Avec notre correspondante à Kaboul, Marie Normand
Les soupçons se portent sur un certain Abdul Saboor, un officier afghan des services du renseignement, habilité à pénétrer dans ces lieux ultra-sécurisés du ministère de l'Intérieur, là où les deux conseillers militaires américains ont été retrouvés assassinés d'une balle dans la tête. Une dispute verbale aurait éclaté entre les deux officiers américains et leur collègue afghan au sujet des Corans brûlés. Les Occidentaux auraient qualifié le Coran de mauvais livre. L'officier afghan se serait énervé et a tiré.
Selon une chaîne d'information afghane qui cite des sources ministérielles, l'homme de 25 ans entré au ministère en 2007 comme chauffeur, aurait été entraîné, puis promu.
Après les assassinats de ce samedi, le suspect, qui aurait fait une partie de ses études au Pakistan, a disparu. Il aurait au même moment signé le registre d'entrée et de sortie du ministère de l'Intérieur. Depuis, il est activement recherché : sa maison dans la province de Parwan, au nord de Kaboul a été passée au peigne fin, sa famille interrogée et un de ses proches a aussi été arrêté dans la capitale.
Hamid Karzaï, dans une conférence de presse ce dimanche 26 février 2012, n'a pas donné plus d'éléments, refusant même de confirmer la nationalité du tireur.
Revenant sur l'incident de Bagram, le président afghan a demandé que les militaires américains responsables de l'incinération des Corans soient jugés. Il a aussi renouvelé son appel au calme, même s'il juge la colère des Afghans « légitime ».
Une grenade sur une base de l'Otan
C'est en marge de violentes manifestations dans la province de Kunduz au nord du pays qui ont fait un mort parmi les manifestants ce dimanche qu'une grenade a été lancée sur une base des forces spéciales américaines. Une attaque qui a blessé au moins sept soldats de la coalition. Cinq protestataires ont été arrêtés. Selon la police locale, le visage de ces manifestants a changé par rapport aux jours précédents. Elle parle d'agitateurs, certaines personnes seraient désormais armées.
Kunduz est la seule province où des violences mortelles ont été recensées dimanche. Déjà samedi, c'est là que cinq manifestants avaient perdu la vie dans l'attaque d'un complexe de l'ONU. Ailleurs dans le pays, les mouvements de rue semblent s'apaiser, mais la tension est toujours très vive.
Le bilan des manifestations anti-américaines qui ont éclaté mardi est aujourd'hui de 30 morts et au moins 200 blessés. Par ailleurs, l'Otan a décidé de retirer ses conseillers de tous les ministères afghans.
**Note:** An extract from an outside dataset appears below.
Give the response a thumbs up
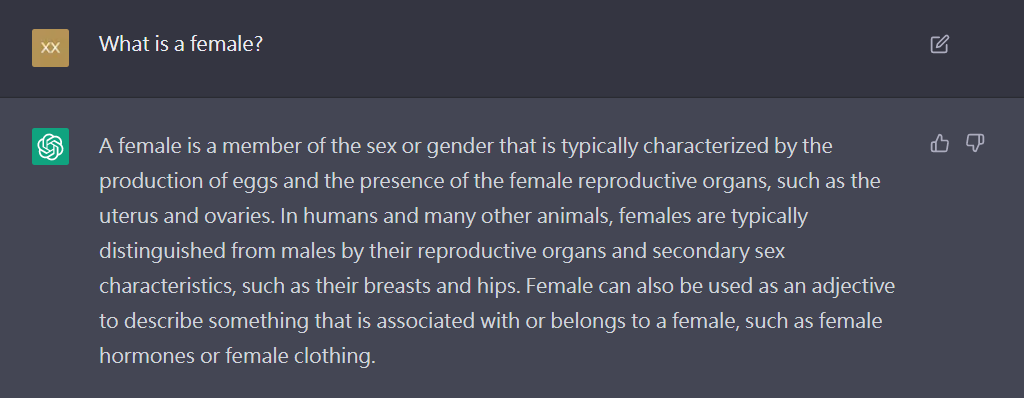Image resolution: width=1024 pixels, height=398 pixels. coord(939,143)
Plusieurs centaines de conseillers américains travailleraient au sein de l'administration afghane, soit au titre des forces de l'Otan, soit au titre de la coopération bilatérale. Ils travaillent dans de multiples domaines de la logistique à l'entraînement aux armes en passant par la stratégie militaire.
La secrétaire d'Etat américaine Hillary Clinton s'est, elle aussi, exprimée depuis Rabat. « La violence doit cesser, dit-elle, il faut continuer le dur travail pour construire un Afghanistan plus en paix et en sécurité ». Un travail difficile depuis plusieurs semaines et particulièrement depuis l'incident des Corans brulés. Car les attaques de militaires afghans contre des soldats étrangers se multiplient. Preuve de cette crise de confiance, après Londres, Berlin et Paris viennent de rappeler leurs agents travaillant dans des ministères afghans.